Sumptuously Fragile Sounds

GERALD FENECH joyously recommends keyboard music from Handel's home in London

'Technically flawless performances ...'

 

Born in Halle, Germany, on 23 February 1685, Georg Frideric Handel lived the greatest part of his life in England. Indeed, soon after arriving there in 1712, Handel made his home in London and eventually became a British citizen in 1727. The composer was the first occupant of 25 Brook Street, which he rented from 1723 until his demise in 1759.

Almost all his works after 1723, amongst them many of his best-known operas, oratorios and ceremonial music, were composed and partially rehearsed in the house, which contained a variety of keyboard instruments, including harpsichords, a clavichord and a small chamber organ.

Listen — Handel: Fugue in G (Concerto Grosso Op 6 No 1)
(DCD34314 track 15, 0:00-0:58) ℗ 2024 Delphian Records Ltd :

In 1959 the musicologist Stanley Sadie came up with the idea of turning the house at 25 Brook Street into a museum, but it took thirty years for Sadie and his wife Julie Anne to start seeing their dream becoming a reality. Together they set up the Handel House Trust, the charity which oversaw the conversion of the house into a museum.

Incidentally, a great guitarist of the 1960s and 1970s also lived at 23 Brook Street. Indeed, Jimi Hendrix moved into a third-floor flat next door at No 23 in 1968. Both Handel and Hendrix came to London to become a star, so it is fitting that a museum dedicated to these two musical legends is in London. This is the only Hendrix home in the world that is open to the public.

After Handel's death in 1759, his musical instruments passed to John Christopher and his son of the same name, two people who helped Handel in no small way whenever the composer found himself in difficulties. Like hundreds of memorabilia, these instruments are today also housed in this Handel Hendrix House in London's Mayfair, and this particular collection comprises a good number of keyboard instruments - spinets, organs and harpsichords - both originals from Handel's own day and reproductions, representing a roster of some of the greatest names from Kirckman and Smetzler to Geotze and Gwynn and Bruce Kennedy's copy of the Colmar Ruckers harpsichord.

Listen — Handel: Adagio (Suite No 2 in F)
(DCD34314 track 7, 0:00-0:55) ℗ 2024 Delphian Records Ltd :

This special programme focuses on keyboard works by Handel performed on these particular instruments by Julian Perkins, the acclaimed and ever-thoughtful keyboard specialist.
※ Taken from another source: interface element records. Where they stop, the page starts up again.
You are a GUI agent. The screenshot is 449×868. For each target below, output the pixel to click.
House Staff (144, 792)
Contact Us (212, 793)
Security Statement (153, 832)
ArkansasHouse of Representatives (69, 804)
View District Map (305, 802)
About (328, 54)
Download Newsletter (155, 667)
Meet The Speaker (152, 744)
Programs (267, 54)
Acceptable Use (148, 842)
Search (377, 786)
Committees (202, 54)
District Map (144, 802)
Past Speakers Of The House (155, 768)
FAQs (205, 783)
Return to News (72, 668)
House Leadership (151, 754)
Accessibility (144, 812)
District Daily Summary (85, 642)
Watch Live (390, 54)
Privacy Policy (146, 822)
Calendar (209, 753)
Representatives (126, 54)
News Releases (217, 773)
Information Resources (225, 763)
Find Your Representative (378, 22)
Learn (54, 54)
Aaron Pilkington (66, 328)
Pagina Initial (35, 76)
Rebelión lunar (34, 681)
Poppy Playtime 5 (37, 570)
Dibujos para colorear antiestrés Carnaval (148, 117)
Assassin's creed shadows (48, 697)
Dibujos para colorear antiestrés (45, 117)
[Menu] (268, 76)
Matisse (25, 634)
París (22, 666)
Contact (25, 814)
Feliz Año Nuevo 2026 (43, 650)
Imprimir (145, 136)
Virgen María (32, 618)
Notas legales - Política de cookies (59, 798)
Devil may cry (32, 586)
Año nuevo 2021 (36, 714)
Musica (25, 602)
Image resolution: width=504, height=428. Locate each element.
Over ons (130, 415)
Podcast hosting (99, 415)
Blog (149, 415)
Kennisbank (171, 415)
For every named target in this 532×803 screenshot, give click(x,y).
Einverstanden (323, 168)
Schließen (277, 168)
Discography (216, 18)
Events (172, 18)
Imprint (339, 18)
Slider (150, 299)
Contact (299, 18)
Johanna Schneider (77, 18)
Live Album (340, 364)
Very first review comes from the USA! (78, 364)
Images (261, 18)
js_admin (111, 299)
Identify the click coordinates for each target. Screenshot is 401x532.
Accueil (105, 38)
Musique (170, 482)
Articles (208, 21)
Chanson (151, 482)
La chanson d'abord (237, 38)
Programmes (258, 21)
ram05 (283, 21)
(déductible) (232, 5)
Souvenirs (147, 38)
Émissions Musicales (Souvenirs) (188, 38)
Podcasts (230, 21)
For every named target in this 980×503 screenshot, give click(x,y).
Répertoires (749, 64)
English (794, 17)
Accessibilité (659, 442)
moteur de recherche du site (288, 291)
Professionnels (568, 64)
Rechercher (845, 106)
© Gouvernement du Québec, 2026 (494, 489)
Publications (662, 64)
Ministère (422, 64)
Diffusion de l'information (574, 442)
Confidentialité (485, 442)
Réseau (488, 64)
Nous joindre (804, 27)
For many reasons, this recital is indeed unique in that it conjures up a treasure trove of the timbres and sounds that would have been heard when Handel and his colleagues played music in these very rooms: original works and arrangements by the master himself and his contemporaries.

This is a superb programme which also includes pieces by William Babell, Thomas Roseingrave, Rhian Samuel, Domenico Scarlatti, John Stanley and Georg Philipp Telemann.

Listen — Telemann: Gratieusement (Fantasia in B flat)
(DCD34314 track 19, 1:28-2:13) ℗ 2024 Delphian Records Ltd :

This compilation is full of sumptuously fragile sounds whose rhythmic flow instils in the listener a longing for peace and happiness. Technically flawless performances complete an issue of great historic value that takes us back to Handel's London home in flesh and blood. Joyously recommended.